By that measure, the National Arts Centre Orchestra's Broadway Spectacular, which winds up its run tonight, is a certifiable hit. The concert features the orchestra under veteran stage-musical conductor Jack Everly, the Cantata Singers of Ottawa and four guest soloists - a fine, vibrant company that sounds so thoroughly Big Broadway you could close your eyes for a second and almost imagine yourself on the Great White Way, taking in South Pacific at the Majestic, My Fair Lady at the Mark Hellinger.

The show, with its 18 numbers ranging from Annie Get Your Gun tunes to those of Candide, has shone the feature-billing spotlight on its special guest, Tyley Ross. And who better?
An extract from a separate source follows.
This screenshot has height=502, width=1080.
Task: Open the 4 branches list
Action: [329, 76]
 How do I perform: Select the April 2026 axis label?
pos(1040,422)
The former Ottawan, Canterbury High School's star graduate, has made an impressive name for himself in stage musicals, from his award-winning performance in The Who's Tommy, to his nine months on Broadway as the romantic lead in Miss Saigon, to his dynamite turn in the Stratford Festival version of West Side Story.

The 30-year-old Ross, in other words, knows his way around a Broadway score.
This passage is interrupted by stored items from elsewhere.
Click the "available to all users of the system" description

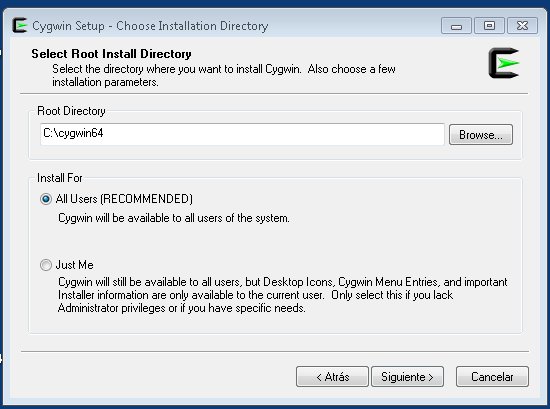coord(174,218)
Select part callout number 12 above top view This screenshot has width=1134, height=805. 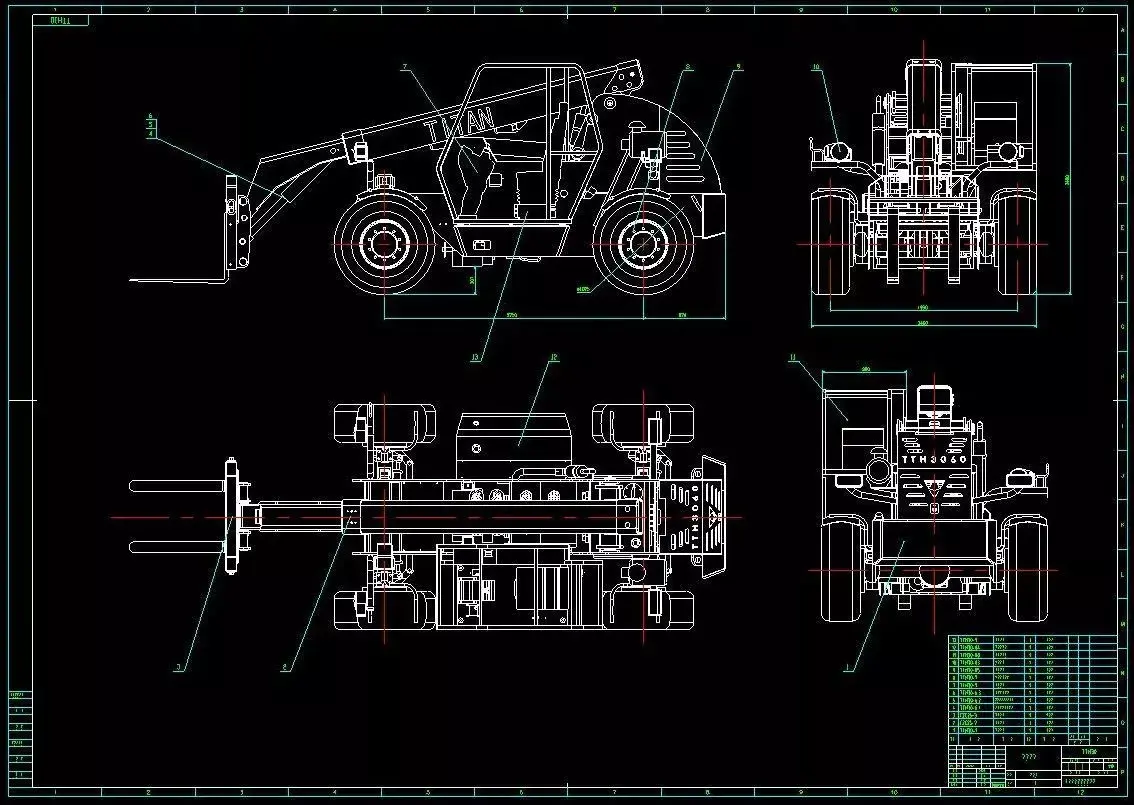click(x=555, y=357)
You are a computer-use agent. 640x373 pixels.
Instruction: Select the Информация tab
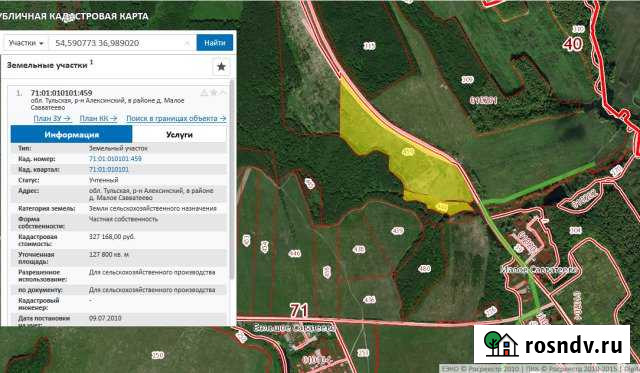[x=71, y=134]
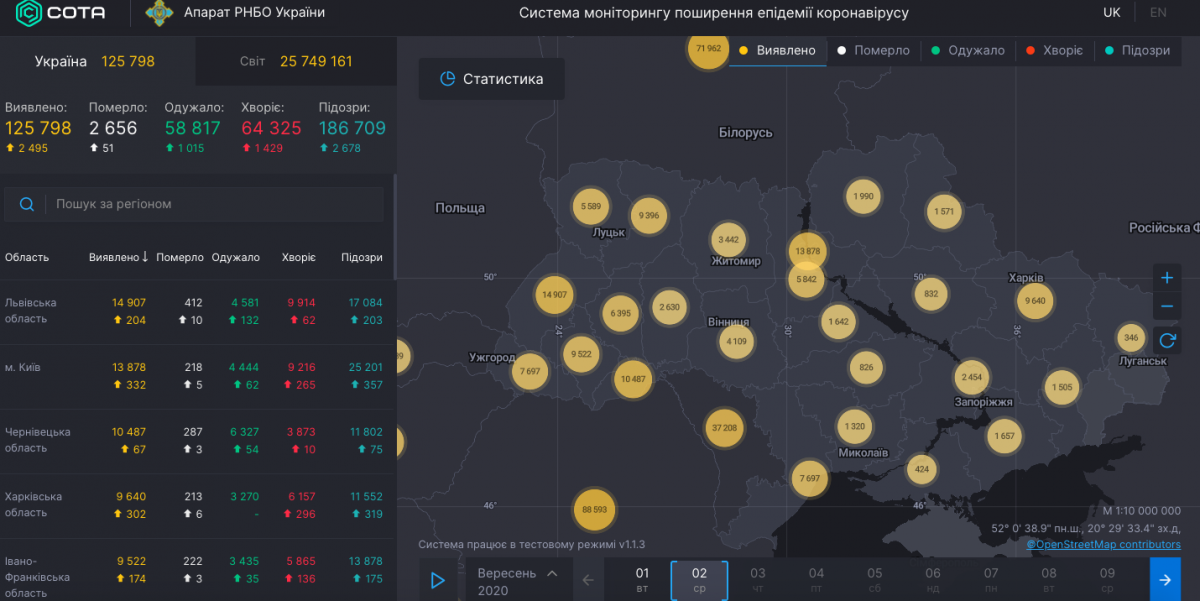The height and width of the screenshot is (601, 1200).
Task: Sort table by Виявлено column
Action: click(118, 257)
And he seems only to have gotten better. With his clear, sweet tenor on the Les Misérables showstopper Bring Him Home, he really does stop the show - justifiably. And his version of Cole Porter's I Love Paris does nothing less than transport. But Ross is only one-quarter of the soloist contingent, and admiring attention is every bit as due Glenda Balkan's soprano, matinee idol Curtis Sullivan's baritone and the brassy alto of K.K. Edissi, who makes up in pizzazz what she lacks in vocal finesse. Balkan's I Could Have Danced All Night is at once whimsical and soaring, Sullivan's Some Enchanted Evening is warm and lush, Edissi's Blow, Gabriel, Blow pulses with Merman-like energy.

And the ensemble pieces - the Tonight quintet from West Side Story, a collage of Kiss Me Kate numbers - are stunning. Add the easygoing, informative patter between numbers by personable conductor Everly, and the beautifully textured tones of Laurence Ewashko's Cantata Singers, and you have all the necessary ingredients for a memorable evening at the NAC.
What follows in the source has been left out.